I often have to write code in other languages that interact with C structs. Most typically this involves writing Python code with the struct or ctypes modules.
So I
Regular expressions would work great about 90% of the time and then cause endless headaches for the remaining 10%.
The headaches happen in the cases where the C code contains syntax that you didn't think of when writing your regular expressions. Then you go back and realise that C can't really be parsed by regular expressions, and life becomes not fun.
Try turning it around: define your own simple format, which allows less tricks than C does, and generate both the C header file and the Python interface code from your file:
define socketopts
int16 port
int32 ipv4address
int32 flags
Then you can easily write some Python to convert this to:
typedef struct {
short port;
int ipv4address;
int flags;
} socketopts;
and also to emit a Python class which uses struct
to pack/unpack three values (possibly two of them big-endian and the other native-endian, up to you).

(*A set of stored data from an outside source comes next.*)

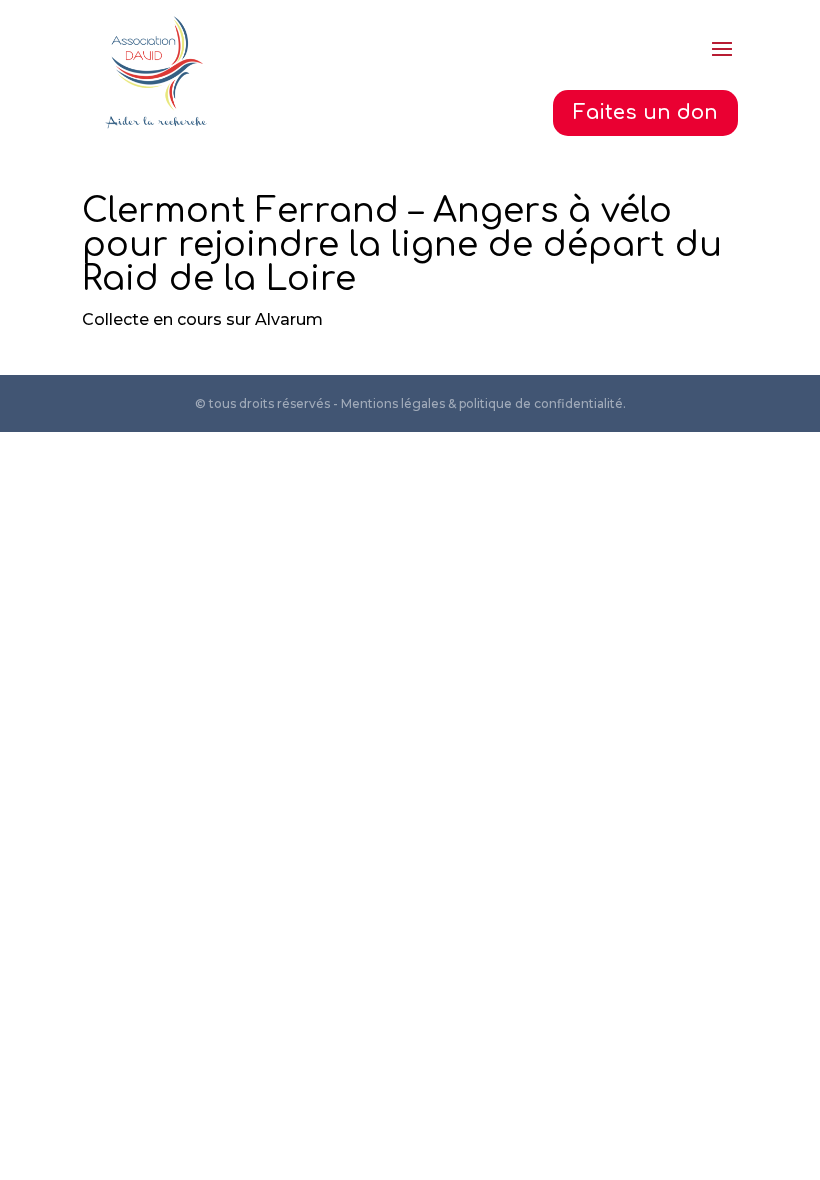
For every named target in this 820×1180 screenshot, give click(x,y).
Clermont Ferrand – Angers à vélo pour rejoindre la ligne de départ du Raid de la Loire (402, 245)
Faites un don (645, 112)
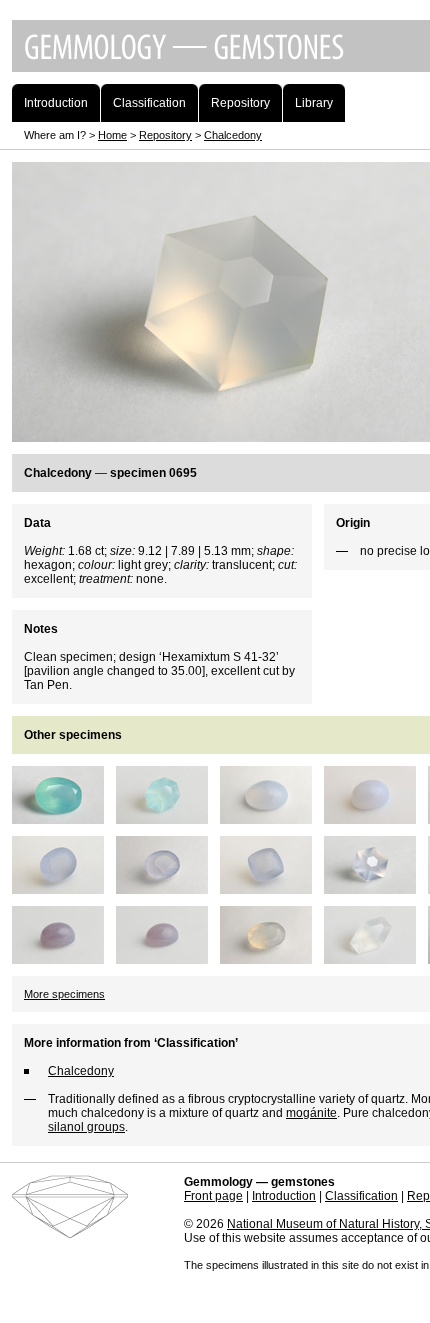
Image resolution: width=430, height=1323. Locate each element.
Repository (165, 135)
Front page (213, 1196)
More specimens (64, 994)
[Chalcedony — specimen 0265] (376, 957)
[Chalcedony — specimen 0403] (168, 817)
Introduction (284, 1196)
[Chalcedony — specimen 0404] (272, 957)
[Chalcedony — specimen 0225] (272, 887)
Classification (361, 1196)
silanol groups (86, 1127)
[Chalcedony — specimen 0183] (168, 957)
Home (112, 135)
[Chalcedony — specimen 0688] (376, 887)
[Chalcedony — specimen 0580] (64, 887)
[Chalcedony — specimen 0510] (376, 817)
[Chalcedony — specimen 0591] (168, 887)
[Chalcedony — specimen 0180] (272, 817)
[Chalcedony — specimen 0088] (64, 817)
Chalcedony (233, 135)
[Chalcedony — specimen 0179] (64, 957)
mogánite (311, 1113)
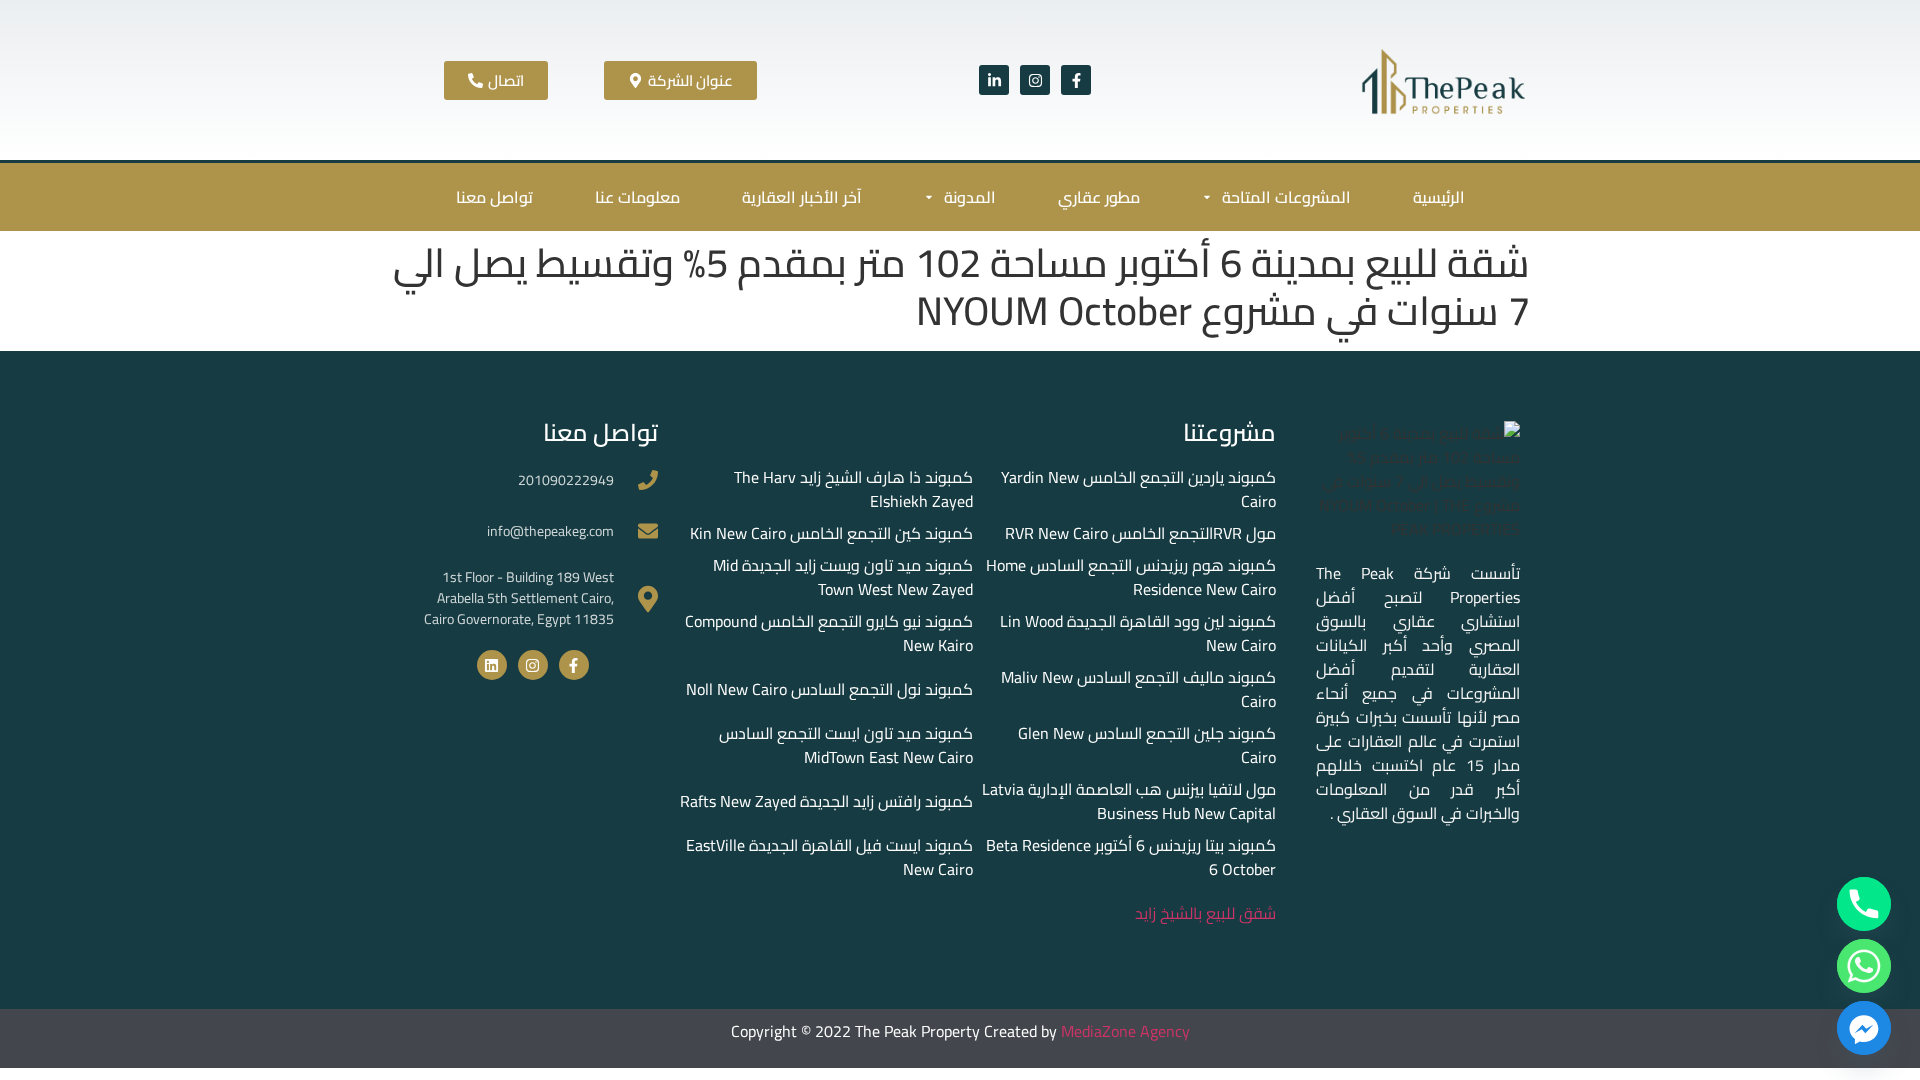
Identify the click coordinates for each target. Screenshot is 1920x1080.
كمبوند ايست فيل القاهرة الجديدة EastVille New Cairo (829, 857)
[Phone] (1864, 904)
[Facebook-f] (1076, 80)
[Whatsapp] (1864, 966)
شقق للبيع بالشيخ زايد (1205, 913)
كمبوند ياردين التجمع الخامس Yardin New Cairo (1138, 489)
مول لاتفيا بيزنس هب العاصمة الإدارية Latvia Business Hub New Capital (1129, 801)
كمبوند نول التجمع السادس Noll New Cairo (829, 689)
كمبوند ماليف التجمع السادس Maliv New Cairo (1138, 689)
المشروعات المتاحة (1286, 197)
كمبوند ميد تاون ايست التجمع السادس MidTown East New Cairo (846, 745)
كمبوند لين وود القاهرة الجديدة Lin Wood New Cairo (1138, 633)
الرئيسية (1439, 197)
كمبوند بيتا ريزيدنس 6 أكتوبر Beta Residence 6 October (1131, 857)
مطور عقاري (1099, 197)
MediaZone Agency (1125, 1031)
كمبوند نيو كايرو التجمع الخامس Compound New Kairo (829, 633)
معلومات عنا (637, 197)
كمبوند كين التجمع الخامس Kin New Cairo (831, 533)
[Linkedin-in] (994, 80)
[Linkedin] (492, 665)
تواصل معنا (494, 197)
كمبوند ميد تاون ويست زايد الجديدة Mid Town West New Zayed (843, 577)
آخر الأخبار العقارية (802, 197)
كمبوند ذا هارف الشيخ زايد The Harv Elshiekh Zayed (853, 489)
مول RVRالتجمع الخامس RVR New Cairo (1140, 533)
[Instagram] (1035, 80)
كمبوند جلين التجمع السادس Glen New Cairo (1147, 745)
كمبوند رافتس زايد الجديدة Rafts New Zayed (826, 801)
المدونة (970, 197)
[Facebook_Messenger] (1864, 1028)
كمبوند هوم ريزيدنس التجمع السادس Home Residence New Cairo (1131, 577)
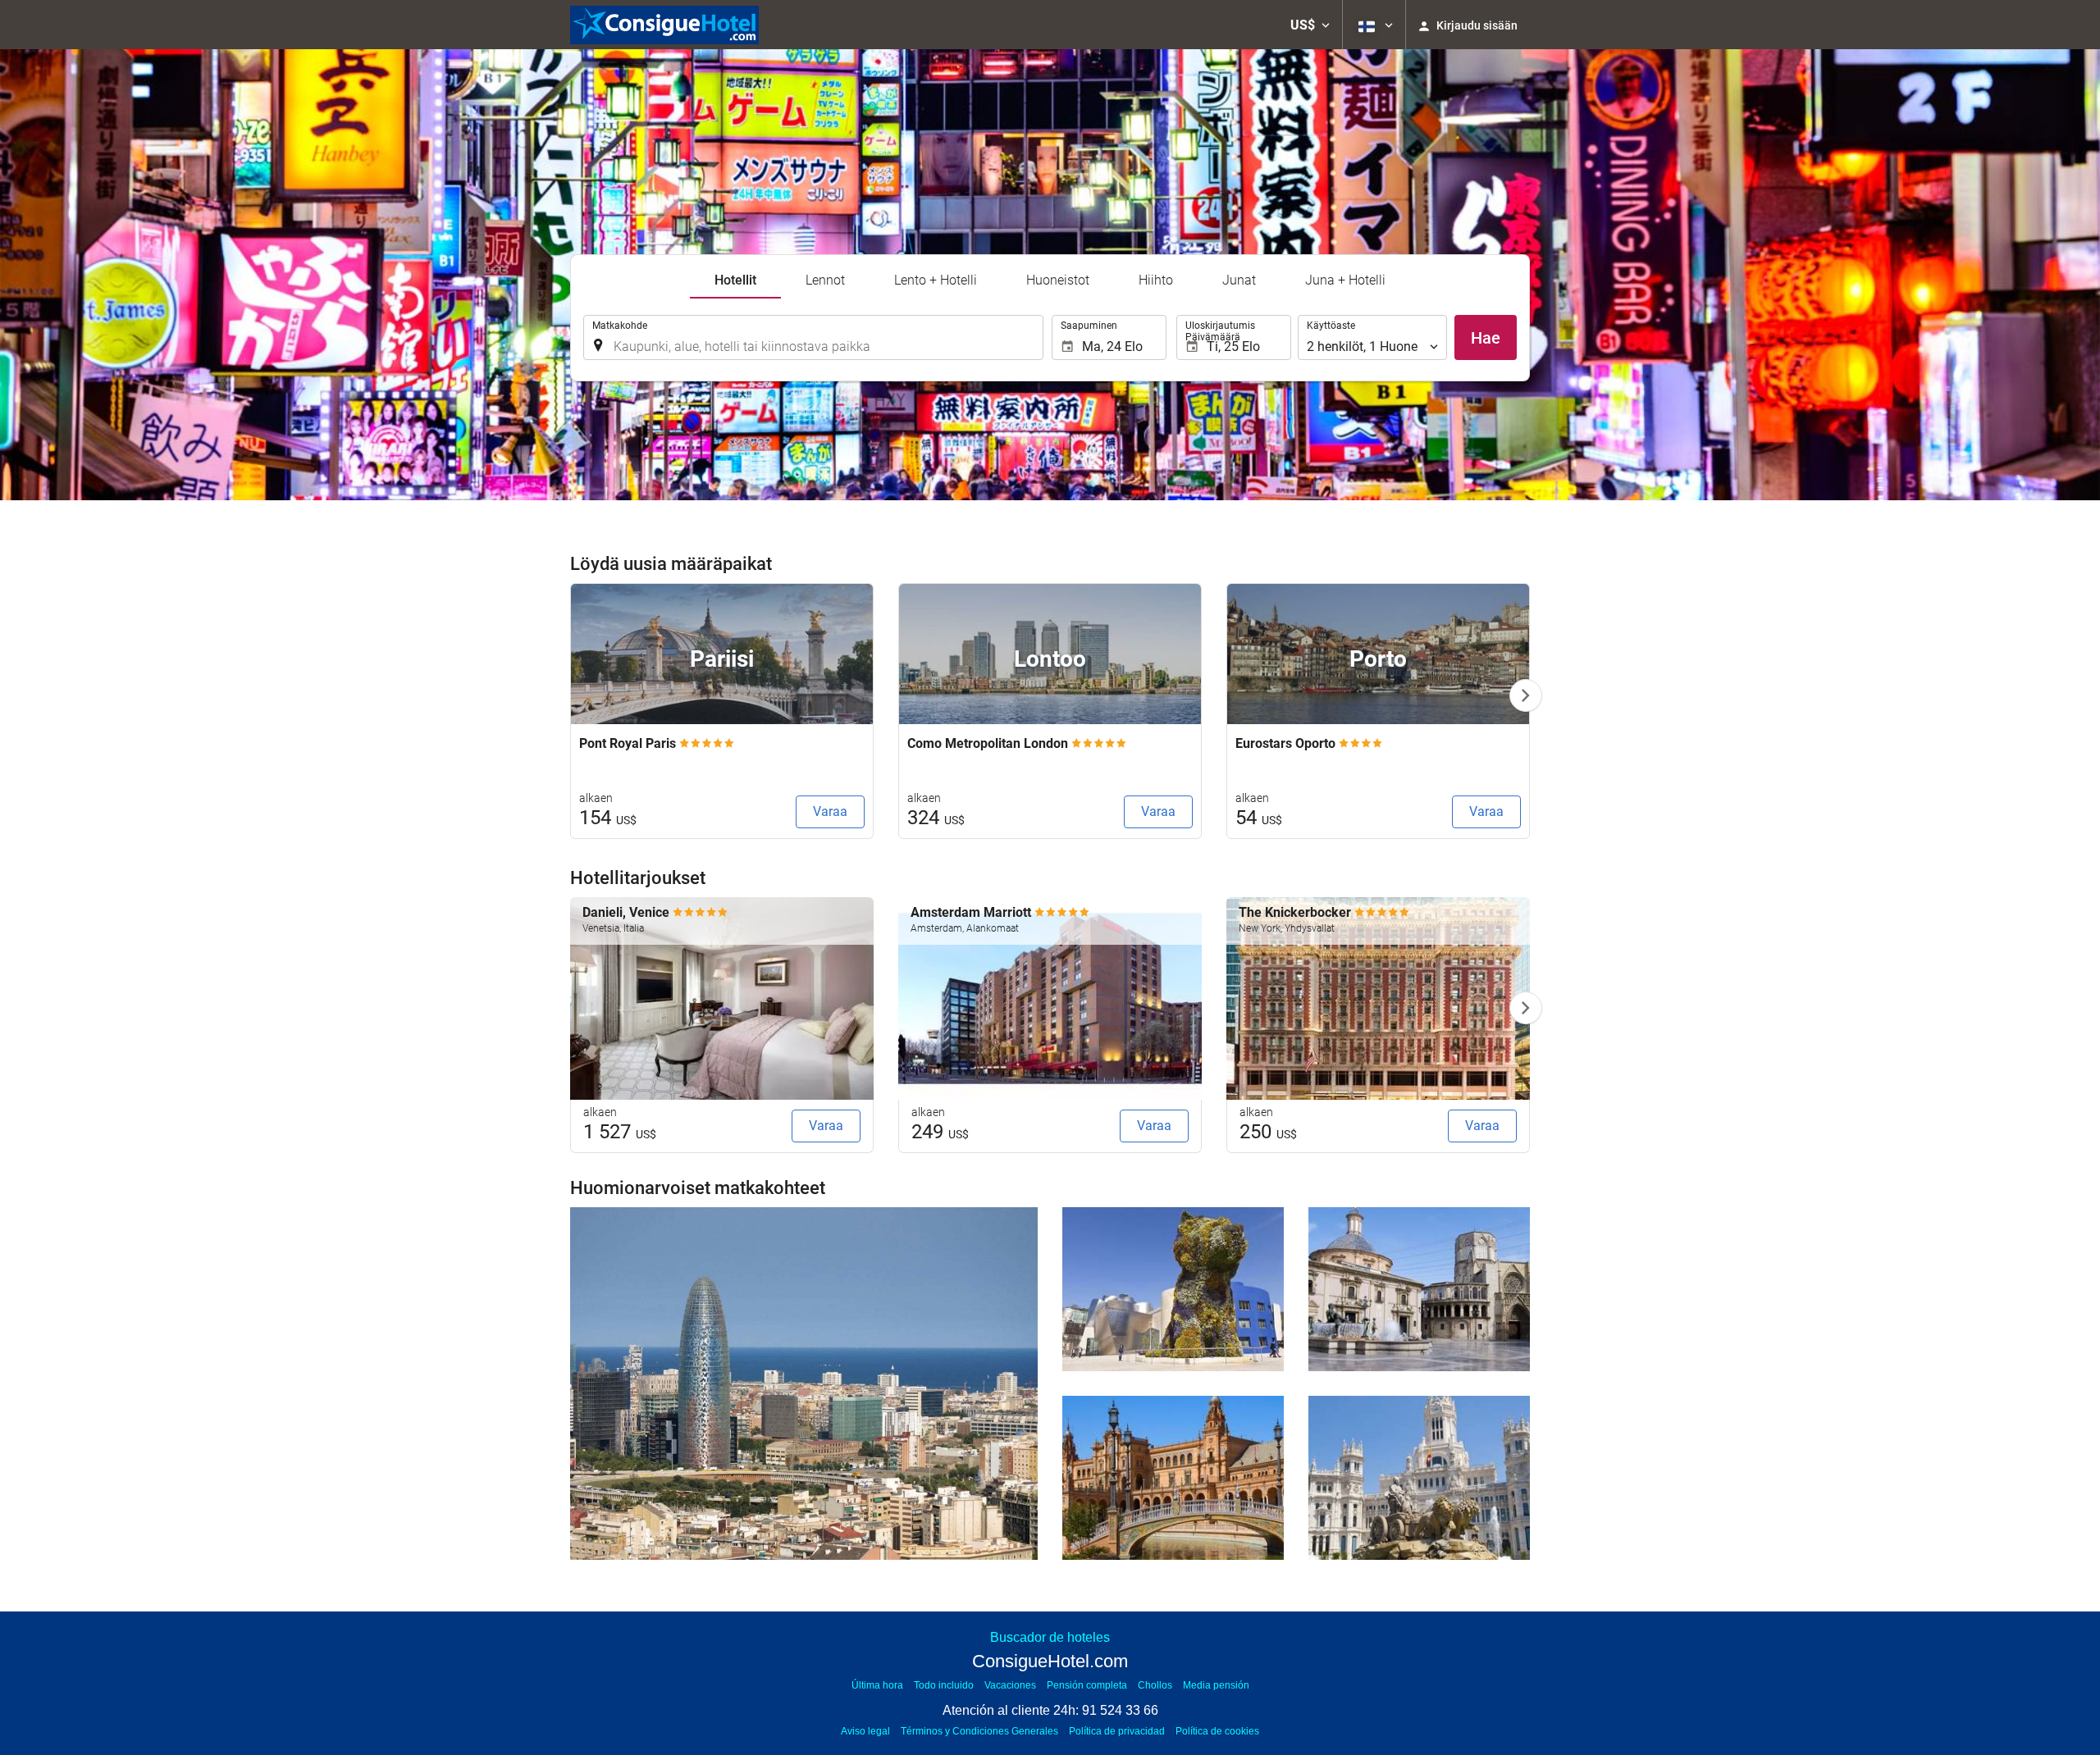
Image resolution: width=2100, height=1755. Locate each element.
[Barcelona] (804, 1383)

One my friend for this tasks done C-parser which he use with cog.
If you compile your C code with debugging (-g
), pahole (git) can give you the exact structure layouts being used.
$ pahole /bin/dd … struct option { const char * name; /* 0 8 */ int has_arg; /* 8 4 */ /* XXX 4 bytes hole, try to pack */ int * flag; /* 16 8 */ int val; /* 24 4 */ /* size: 32, cachelines: 1, members: 4 */ /* sum members: 24, holes: 1, sum holes: 4 */ /* padding: 4 */ /* last cacheline: 32 bytes */ }; …
This should be quite a lot nicer to parse than straight C.
Have you looked at Swig?
I have quite successfully used GCCXML on fairly large projects. You get an XML representation of the C code (including structures) which you can post-process with some simple Python.
ctypes-codegen or ctypeslib (same thing, I think) will generate ctypes Structure
definitions (also other things, I believe, but I only tried structs) by parsing header files using GCCXML. It's no longer supported, but will likely work in some cases.